AI has made data analysis, and the means of accessing it, better than people could manage on their own. For designers, that means the freedom to build systems and focus more on how people actually use their products.
Thinking in weeks, not 12-month roadmaps
“With the ability to prototype something in an hour, to ship new code in a day or week, what we’re able to do is much more compressed,” Wiggins said. “I can’t think anymore in 12-month roadmaps; I have to think about what’s this week, this month, over the next three months. Because if I think too long, technology’s going to shift.”
Add up the opportunities, compressed timelines, and new technologies, and it had Mercury’s team digging into AI tools to see how every part of the product could be improved.
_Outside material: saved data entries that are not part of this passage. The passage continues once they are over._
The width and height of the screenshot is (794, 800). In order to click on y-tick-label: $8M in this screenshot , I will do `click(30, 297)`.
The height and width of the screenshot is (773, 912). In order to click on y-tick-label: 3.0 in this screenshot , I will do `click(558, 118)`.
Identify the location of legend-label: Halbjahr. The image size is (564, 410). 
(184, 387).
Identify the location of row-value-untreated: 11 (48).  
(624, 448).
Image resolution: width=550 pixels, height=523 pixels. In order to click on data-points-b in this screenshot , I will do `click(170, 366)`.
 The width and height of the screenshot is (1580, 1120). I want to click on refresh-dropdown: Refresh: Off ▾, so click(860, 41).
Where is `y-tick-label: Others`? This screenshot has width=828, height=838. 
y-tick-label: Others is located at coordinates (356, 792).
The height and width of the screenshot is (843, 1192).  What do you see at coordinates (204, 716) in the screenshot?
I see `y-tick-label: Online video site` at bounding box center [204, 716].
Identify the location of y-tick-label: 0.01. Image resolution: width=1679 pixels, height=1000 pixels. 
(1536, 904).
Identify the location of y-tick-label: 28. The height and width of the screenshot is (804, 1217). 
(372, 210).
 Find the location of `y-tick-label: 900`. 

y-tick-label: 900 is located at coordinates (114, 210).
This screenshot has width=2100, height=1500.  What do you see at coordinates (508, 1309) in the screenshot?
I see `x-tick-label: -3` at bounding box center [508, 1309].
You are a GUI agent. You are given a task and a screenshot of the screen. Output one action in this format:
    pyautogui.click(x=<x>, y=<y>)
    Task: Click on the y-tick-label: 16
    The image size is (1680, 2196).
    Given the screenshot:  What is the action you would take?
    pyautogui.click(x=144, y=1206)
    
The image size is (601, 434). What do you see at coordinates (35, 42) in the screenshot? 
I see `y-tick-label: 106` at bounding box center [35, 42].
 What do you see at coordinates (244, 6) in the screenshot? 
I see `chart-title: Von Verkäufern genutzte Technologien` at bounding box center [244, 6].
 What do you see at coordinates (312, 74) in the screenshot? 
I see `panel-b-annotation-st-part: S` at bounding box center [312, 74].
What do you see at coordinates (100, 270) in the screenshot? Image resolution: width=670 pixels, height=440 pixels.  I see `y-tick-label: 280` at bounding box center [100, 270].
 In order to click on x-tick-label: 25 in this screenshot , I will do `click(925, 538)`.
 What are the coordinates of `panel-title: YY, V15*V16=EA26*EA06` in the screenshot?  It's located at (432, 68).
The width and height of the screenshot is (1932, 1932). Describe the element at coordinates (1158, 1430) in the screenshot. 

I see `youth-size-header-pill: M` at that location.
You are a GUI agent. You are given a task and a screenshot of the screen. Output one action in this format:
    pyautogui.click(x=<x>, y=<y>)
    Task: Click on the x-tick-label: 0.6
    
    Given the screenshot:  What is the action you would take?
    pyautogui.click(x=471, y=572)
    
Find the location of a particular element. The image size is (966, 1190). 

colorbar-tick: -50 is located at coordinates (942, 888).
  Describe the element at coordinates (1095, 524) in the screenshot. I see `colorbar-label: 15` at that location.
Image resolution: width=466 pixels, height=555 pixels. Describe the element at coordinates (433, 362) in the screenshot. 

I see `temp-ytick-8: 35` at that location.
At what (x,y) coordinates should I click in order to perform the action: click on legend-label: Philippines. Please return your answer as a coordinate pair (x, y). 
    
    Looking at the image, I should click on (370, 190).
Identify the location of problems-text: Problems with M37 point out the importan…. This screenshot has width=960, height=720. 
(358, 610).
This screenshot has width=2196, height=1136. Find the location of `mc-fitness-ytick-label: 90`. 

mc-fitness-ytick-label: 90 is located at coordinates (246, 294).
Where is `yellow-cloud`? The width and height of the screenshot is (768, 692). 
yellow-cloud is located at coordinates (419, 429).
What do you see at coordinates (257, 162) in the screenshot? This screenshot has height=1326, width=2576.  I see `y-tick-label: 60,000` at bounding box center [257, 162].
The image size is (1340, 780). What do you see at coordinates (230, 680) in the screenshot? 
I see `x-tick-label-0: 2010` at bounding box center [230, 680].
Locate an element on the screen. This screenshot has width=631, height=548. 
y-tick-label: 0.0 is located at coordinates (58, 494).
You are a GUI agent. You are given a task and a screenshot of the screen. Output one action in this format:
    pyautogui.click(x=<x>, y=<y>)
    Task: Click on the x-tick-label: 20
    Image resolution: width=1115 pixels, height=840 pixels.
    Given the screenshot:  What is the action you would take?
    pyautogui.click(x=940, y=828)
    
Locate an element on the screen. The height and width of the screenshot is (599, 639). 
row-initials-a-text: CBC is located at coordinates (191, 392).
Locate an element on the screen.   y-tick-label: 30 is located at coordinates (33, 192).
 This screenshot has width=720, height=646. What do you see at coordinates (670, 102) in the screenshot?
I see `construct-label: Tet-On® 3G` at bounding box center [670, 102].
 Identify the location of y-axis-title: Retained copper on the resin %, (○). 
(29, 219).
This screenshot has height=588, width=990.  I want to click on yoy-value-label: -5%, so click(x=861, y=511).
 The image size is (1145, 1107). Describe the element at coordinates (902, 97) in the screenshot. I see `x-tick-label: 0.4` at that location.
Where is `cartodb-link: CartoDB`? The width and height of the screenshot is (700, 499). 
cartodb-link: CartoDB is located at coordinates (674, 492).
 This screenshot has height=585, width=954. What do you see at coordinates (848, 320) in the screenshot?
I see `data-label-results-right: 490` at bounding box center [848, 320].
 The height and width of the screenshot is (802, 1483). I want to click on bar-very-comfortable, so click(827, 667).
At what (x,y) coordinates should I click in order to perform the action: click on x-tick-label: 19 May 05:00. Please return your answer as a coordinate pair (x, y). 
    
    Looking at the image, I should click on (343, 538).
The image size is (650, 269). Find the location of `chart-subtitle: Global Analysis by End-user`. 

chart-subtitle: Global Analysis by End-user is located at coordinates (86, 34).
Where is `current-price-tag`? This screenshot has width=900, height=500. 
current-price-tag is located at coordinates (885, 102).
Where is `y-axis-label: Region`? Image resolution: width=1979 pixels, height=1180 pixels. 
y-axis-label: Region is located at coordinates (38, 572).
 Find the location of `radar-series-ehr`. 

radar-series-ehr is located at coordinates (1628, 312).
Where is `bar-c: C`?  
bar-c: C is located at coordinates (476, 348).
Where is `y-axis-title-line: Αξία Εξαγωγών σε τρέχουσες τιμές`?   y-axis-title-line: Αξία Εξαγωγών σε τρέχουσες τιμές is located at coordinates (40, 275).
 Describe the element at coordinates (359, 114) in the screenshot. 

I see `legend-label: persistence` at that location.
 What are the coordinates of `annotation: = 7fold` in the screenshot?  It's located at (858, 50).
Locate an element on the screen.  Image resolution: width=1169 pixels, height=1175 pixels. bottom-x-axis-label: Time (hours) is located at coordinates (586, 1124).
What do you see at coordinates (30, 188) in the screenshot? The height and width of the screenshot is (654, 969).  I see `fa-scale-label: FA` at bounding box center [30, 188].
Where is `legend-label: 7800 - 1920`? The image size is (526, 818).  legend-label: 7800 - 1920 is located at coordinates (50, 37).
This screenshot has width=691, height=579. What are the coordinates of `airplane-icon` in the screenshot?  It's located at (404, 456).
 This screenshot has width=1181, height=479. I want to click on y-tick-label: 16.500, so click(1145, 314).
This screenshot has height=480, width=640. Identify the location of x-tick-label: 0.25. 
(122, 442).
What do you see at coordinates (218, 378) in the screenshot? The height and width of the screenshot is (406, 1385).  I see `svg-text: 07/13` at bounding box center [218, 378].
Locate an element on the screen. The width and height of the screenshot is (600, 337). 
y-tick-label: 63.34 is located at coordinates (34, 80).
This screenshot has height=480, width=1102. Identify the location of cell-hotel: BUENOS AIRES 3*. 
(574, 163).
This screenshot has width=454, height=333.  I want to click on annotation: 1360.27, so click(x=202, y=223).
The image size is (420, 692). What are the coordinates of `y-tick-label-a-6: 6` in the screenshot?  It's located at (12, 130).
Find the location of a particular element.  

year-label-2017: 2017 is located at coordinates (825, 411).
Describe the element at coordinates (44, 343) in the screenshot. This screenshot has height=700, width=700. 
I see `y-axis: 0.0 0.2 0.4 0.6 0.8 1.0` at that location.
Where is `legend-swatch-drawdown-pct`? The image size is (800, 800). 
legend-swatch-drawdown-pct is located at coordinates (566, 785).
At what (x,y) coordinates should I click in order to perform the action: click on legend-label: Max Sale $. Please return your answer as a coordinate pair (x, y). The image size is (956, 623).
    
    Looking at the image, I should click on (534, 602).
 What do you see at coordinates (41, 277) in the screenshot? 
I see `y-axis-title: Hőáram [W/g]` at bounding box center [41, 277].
They would rally behind an idea, then, after talking to customers, end up with something radically different.
“We can build really capable primitives, but we have no idea how people are going to use them,” Wiggins said.
Wiggins thought the initial focus would be on the navigation experience, where the tech would ask questions and run calculations but stop short of executing. Given widespread fears about AI acting on its own, the designers were nervous about taking that step. But if a human stayed in the loop before the decision stage, customers could have both speed and control. That’s why Mercury’s design leaves the final decision to the human.
Right product, right time
These developments have Wiggins believing Mercury has the right product at the right time. The numbers agree: Q1 applications are up 2.5x year-over-year.
Business formation is also soaring, with many new founders coming from a tech-savvy generation raised in a customer-centric tech environment. And every one of these entrepreneurs needs a way to manage their finances, ideally with an interface like the apps they grew up with.
“Today, people want to build dwellings and products that really impact people’s lives,” Wiggins said. “When they build, they are looking for tools that are capable and software that is capable.”
An OS for your money
With so many options in this new era, how do designers identify top priorities? Wiggins takes the old-school approach. Talk to customers. Analyze data. Users need convenient access to their information so they can make decisions — and that, Wiggins said, is an enormous surface area.
What Mercury is building, as he’s framed it, has less resemblance to a banking app and more to infrastructure, a common layer to plug into and a growing set of financial tasks running on top.
“It’s hard not to draw parallels with an operating system in some ways,” Wiggins said.
But while a conventional OS earns trust by getting out of the way, Wiggins is wagering this one earns it by first asking permission.